Data Security Issues Aired In House, Senate

Sony under investigation for data breaches; FTC says geolocation deserves hightened protection

By John Eggerton -- Broadcasting & Cable, 5/4/2011 2:34:20 PM

Data security got a lot of face time on Capitol Hill Wednesday, as two separate hearings focused, and touched on, respectively, issues from Sony's online data breaches to the location-based data issues involving Google and Apple.

The Attorney General said that Sony was under active investigation for data breaches, while the FTC signaled that geolocation is the kind of sensitive information that deserves heightened government scrutiny and protection.

The House Energy & Commerce Committee bored down into the issue with a panel of witnesses that included the Federal Trade Commission's point person, David Vladeck, director of the Bureau of Consumer Protection.

On the issue of Apple's storing of geolocation information for up to a year, Vladeck was asked by Rep. Bill Cassidy (R-La.) whether the agency supported a "thou shalt not" approach of legislation barring the saving of such data beyond a certain time period, he said the FTC had not taken a position on that specific issue. But he did say he supported making the use and storage of that data an automatic trigger for notification of consumers about what was happening with it.

Apple and Google have both taken heat for their handling of Geolocation info, Google for what it says was inadvertent collection of data as part of its online mapping efforts, Apple for storing geolocation info, unencrypted, for up to a year (it says that was a glitch) and backing up that info on unsecured computers when iPhones were syncedAtt.

Vladeck pointed out that the FTC in a December report recommended that geolocation data be considered the kind of personal information that gets heightened protection. He also said that one of the questions it raised in its ongoing review of child online protection laws is how to treat geolocation info.

Cassidy asked what the argument was against limiting the storage of geolocation information. Vladeck said that there were two arguments--though he hastened to point out he was not advocating either. One was that it enhanced the functions and the other was that it allowed them to perfect the service. "I am rehearsing the arguments you will hear," said Vladeck.

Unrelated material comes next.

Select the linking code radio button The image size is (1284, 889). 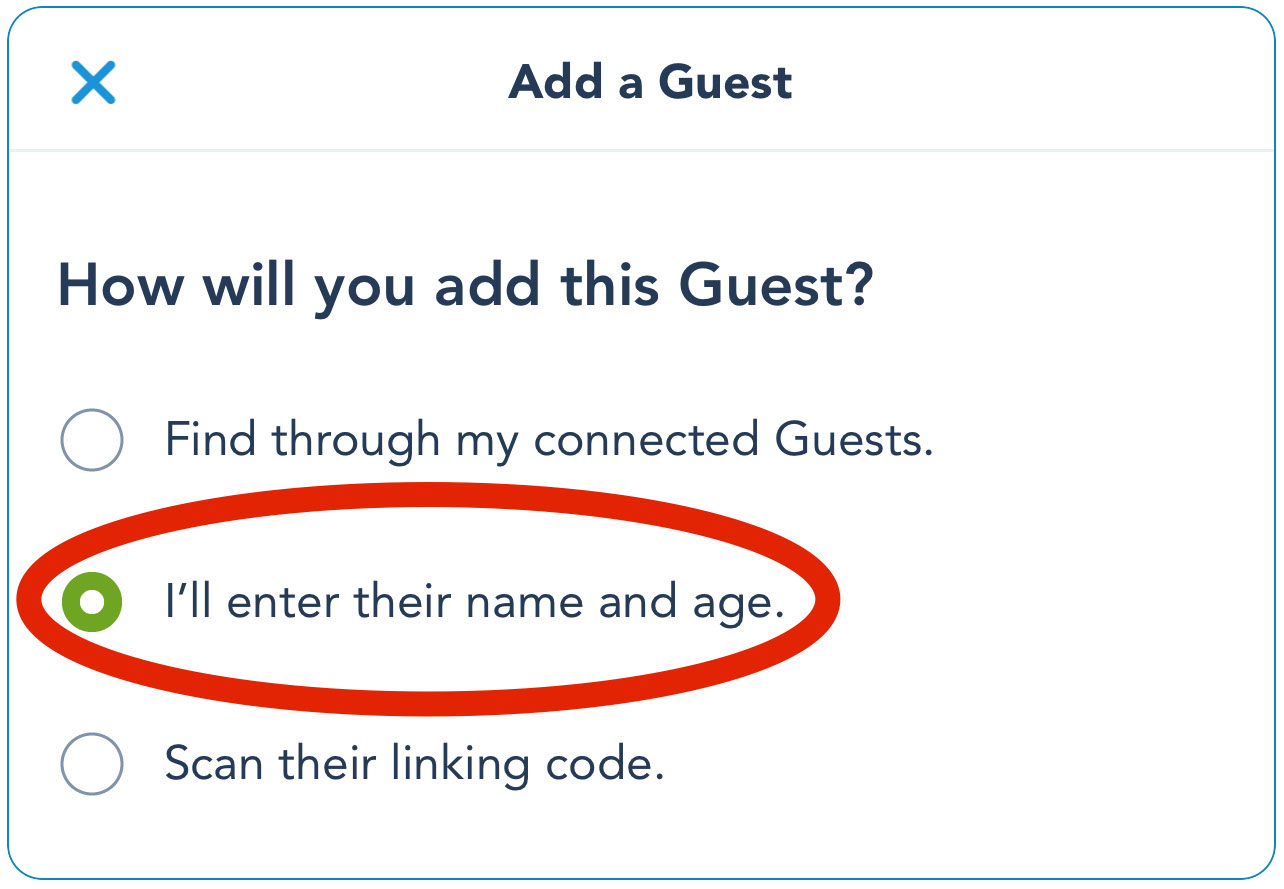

Justin Brookman, director of the Consumer Privacy Project at the Center for Democracy and Technology, said he would be concerned by a "thou shalt not" approach, saying there are reasonable uses for retaining such data for longer periods of time, including a traffic program that would remember his routes and give him the best info about them.

He and Vladeck were in agreement that there needed to be clear consumer information, and not "buried in paragraph 40."

Vladeck said that the industry was not doing enough to self-regulate in the area of data security, that Congress should pass comprehensive data security legislation, that federal regs should supersede state regs if the latter are not as strong, that states attorneys general should be authorized to enforce federal data security laws, that the FTC should have stronger rulemaking authority, and that it could use more resources.

Those to the point answers were courtesy of the now iconic "answer yes or no, please" line of questions from Rep. John Dingell (D-Mich.), which all of the panelists honored to a degree unusual in such proceedings.

Over on the Senate side, Attorney General Jeffrey Holder said Justice was "actively engaged" in investigating Sony over two recent data breaches.

Sony two weeks ago revealed that someone had hacked into its PLaystation online gaming network and accessed millions of records. Then this week it said that its SOny Online Entertainment gaming net had been hacked, with millions more possible breaches, according to Ed Markey (D-Mass.), co-chair of the bipartisan House privacy caucus.

"I am alarmed that twice within one week, sensitive consumer information, especially that of children, has been exposed by hackers," said Markey. "Sony's tagline is ‘make.believe'. It also should be ‘make.secure.'

At the Senate hearing, Holder said Justice and the FBI were taking those Sony breaches "very seriously," while one legislator said he was not happy with the way Sony has handled the situation, including the length of time it took to inform consumers and take corrective action.

The mobile data security issue will be getting more attention. Senator Al Franken (D-Miss.), chair of a new Judiciary privacy subcommittee, has scheduled a May 10 hearing on "Protecting Mobile Privacy: Your Smart Phones, Tablets, Cell Phones and Your Privacy," while the Senate Commerce Committee also plans to hold a hearing on that issue this month.